Value hasn’t done better than Growth since 2007. This means that for the past 13 years, value-oriented investors and money managers — whose goal is to outperform the markets — have faced daunting odds, while Growth-oriented investors and managers have had the wind at their backs.

That’s why many Value managers are frustrated. And why many of their investors are frustrated, too, and taking their money back.

It also explains why AJO’s assets under management, once $31 billion, were down to about $10 billion when Aronson announced he would close the firm.

“Our secret sauce wasn’t performing,” Aronson said.
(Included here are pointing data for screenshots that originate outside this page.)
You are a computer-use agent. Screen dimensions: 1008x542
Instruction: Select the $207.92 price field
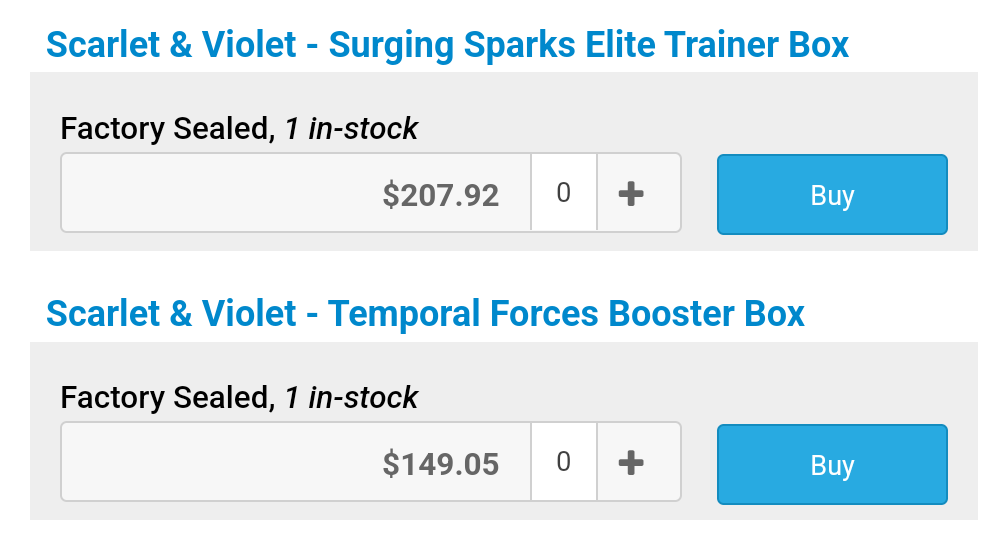(296, 193)
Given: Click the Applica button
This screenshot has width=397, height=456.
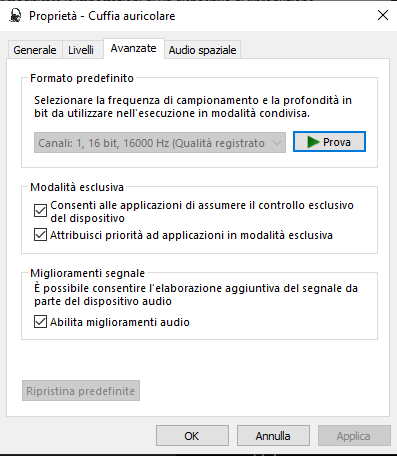Looking at the screenshot, I should click(x=354, y=435).
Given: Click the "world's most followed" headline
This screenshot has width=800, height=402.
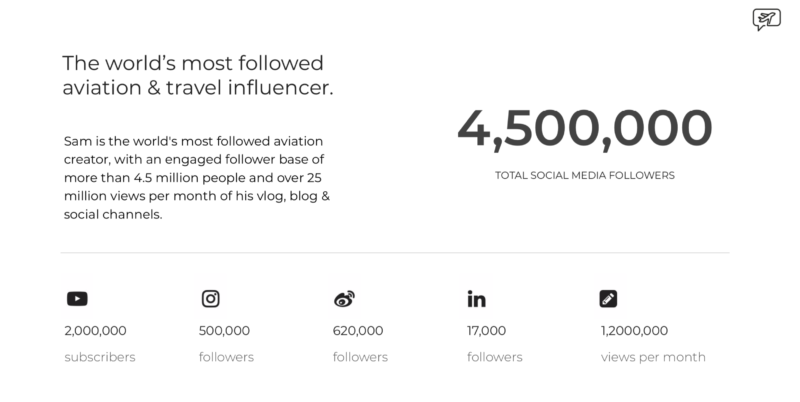Looking at the screenshot, I should click(x=198, y=75).
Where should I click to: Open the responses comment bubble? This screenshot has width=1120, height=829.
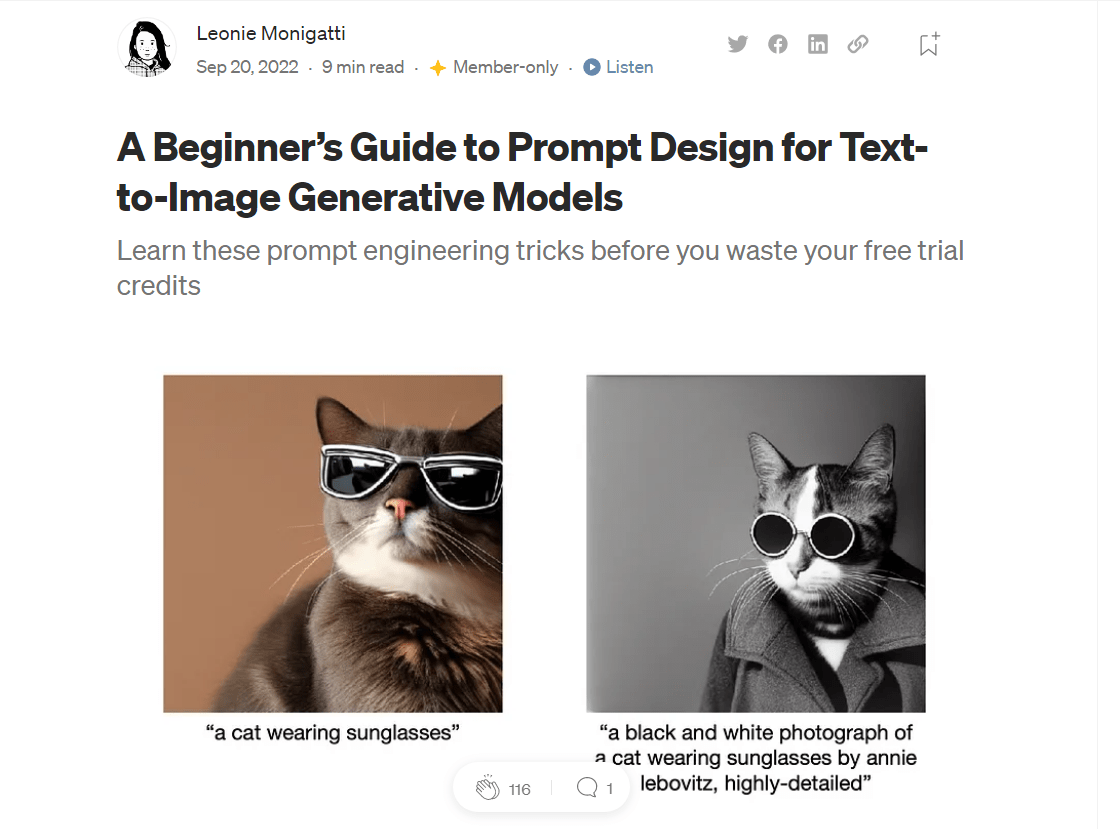[x=587, y=788]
For the past five years, he had underperformed AJO’s performance benchmark, the Russell 1000 Value Index. “With the handwriting on the wall, we decided to hold our head high, return the capital and shutter the business.”

Aronson, who opened his firm in 1984, says that his age (68) has nothing to do with his decision to close. It’s about the numbers. “Even if we shot the lights out, it would take us five years to get back to showing some decent historical returns,” he said.

“The latest Value drought is about 13 years,” he told me. “It’s made Value investors look like idiots.” Indeed. For both this year and for the 12 months ended in October, the spread between Growth’s gains and Value’s losses have totaled more than 30 percent. A staggering difference.

If you’ve studied history — or financial markets — you know that nothing lasts forever. Is Ted Aronson abandoning ship just as the tide is beginning to turn in Value’s favor? If that’s the case, he quips, “We’re willing to take one for the [Value] team.”

Given these strange and uncertain times in both our society and the financial markets, it would be fitting if AJO’s closing turns out to mark the bottom of Value’s long slide against Growth. And it would sure make for fascinating numbers for us to kick around in the future.